Prior to the new ruling, both Fannie and Freddie (both owned by the taxpayer since they were nationalized** in September 2008) required homeowners who had been through foreclosure and wanted to buy their home back had to pay the entire amount owed on the mortgage. The Enterprises argued that allowing former home owners to repurchase their homes at the true (lower) market value created a “moral hazard” because it encouraged deadbeat home buyers to default on their mortgage to repurchase their property at its real value. I find this really rich, given that it was deadbeat banks and mortgage companies who caused the economic downturn to begin with.
Thanks to the new FHFA policy, both Fannie and Freddie must now permit the sale of existing real estate owned (REO) properties to any qualified purchaser (including the former owner) at the property’s fair-market value.
Old Policy Violated Massachusetts Law
A year ago, two Massachusetts residents filed suit against Freddie Mac, with the support of the Boston anti-eviction group City Life/Vida Urbana, for violating a Massachusetts consumer protection statute that explicitly forbids this type of refusal. On November 18, the Obama administration argued that state laws are non-binding on Fannie and Freddie while they’re under federal receivership. Extremely unfavorable publicity may partially explain the FHFA’s surprise ruling a week later. Now that the pressure of mid-term elections has passed, it’s quite a safe lame duck type decision.
City Life/Vida Urbana
City Life/Vida Urbana was first started (as the Jamaica Plain Tenants Action Group) in 1973 to pressure inner city slumlords to property maintain their buildings and to pressure the city of Boston to enact rent control.

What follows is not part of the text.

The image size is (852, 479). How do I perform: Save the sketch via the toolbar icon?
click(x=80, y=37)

Since the 1980s, they have also campaigned against property speculation, gentrification and condominium conversion. Since 2008, defending against foreclosure and other evictions has been their primary focus. Joining forces with Occupy Our Homes, which grew out of Occupy Wall Street, they have employed a two prong approach. In addition to helping home owners fight fraudulent foreclosures legally in court, they also organize local activists to block evictions through mass occupation and civil disobedience in foreclosed homes. In many cases, the negative publicity this generates will pressure lenders to renegotiate more reasonable repayment terms.

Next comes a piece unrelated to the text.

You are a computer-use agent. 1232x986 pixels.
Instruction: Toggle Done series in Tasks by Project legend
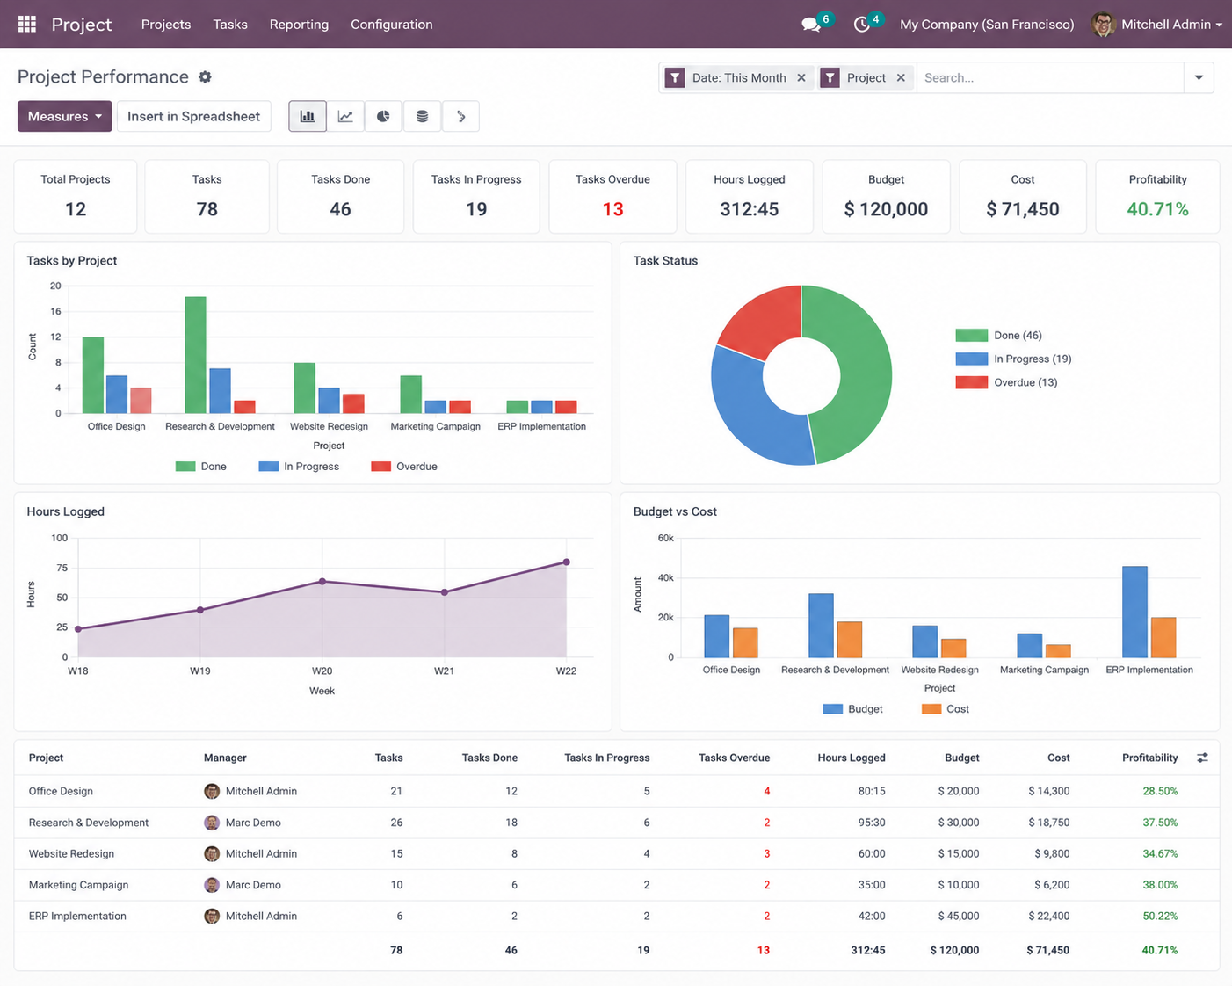click(201, 467)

Thanks to trainings City Life/Vida Urbana conducts across the US, many communities are starting grassroots anti-eviction organizations.
* Roughly half of all US mortgages are held by two government sponsored enterprises (GSEs), nicknamed Fannie Mae and Freddie Mac because federal bureaucrats kept getting the two confused. The Federal National Mortgage Association (FNMA), commonly known as Fannie Mae, was founded in 1938 under the New Deal. Its purpose was to expand the secondary mortgage market. The latter attracts new capital for mortgages by buying mortgage loans from banks and bundling them as securities to on-sell to pension funds, insurance companies and hedge funds. This allows lenders to reinvest their assets in more lending, theoretically increasing the supply of funding available for home purchases. Fannie was privatized in 1968 to become a publicly traded company. The Federal Home Loan Mortgage Corporation (FHLMC), known as Freddie Mac, is a publicly traded GSE created in 1970 to further expand the secondary mortgage market.

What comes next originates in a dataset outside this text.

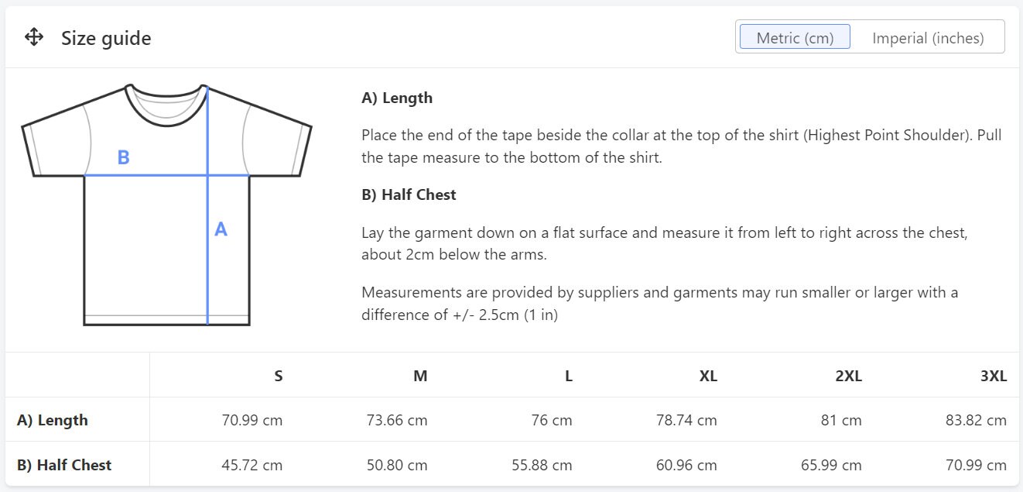
Task: Click the 76 cm length value for L
Action: [551, 420]
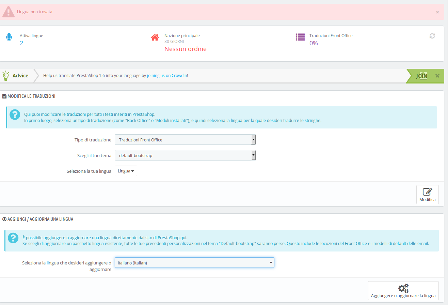Click the Advice lightbulb icon
Screen dimensions: 448x305
tap(5, 75)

**On September 7, 2008, George W Bush nationalized Fannie and Freddie by placing them under FHFA conservatorship and causing them to issue new senior preferred stock and common stock warrants to the US Treasury amounting to 79.9% of each GSE. In 2010 both were delisted from the New York Stock Exchange after Fannie’s stock traded below $1 a share for over 30 days. Since 2010 both stocks have continued to trade on the Over-the-Counter Bulletin Board.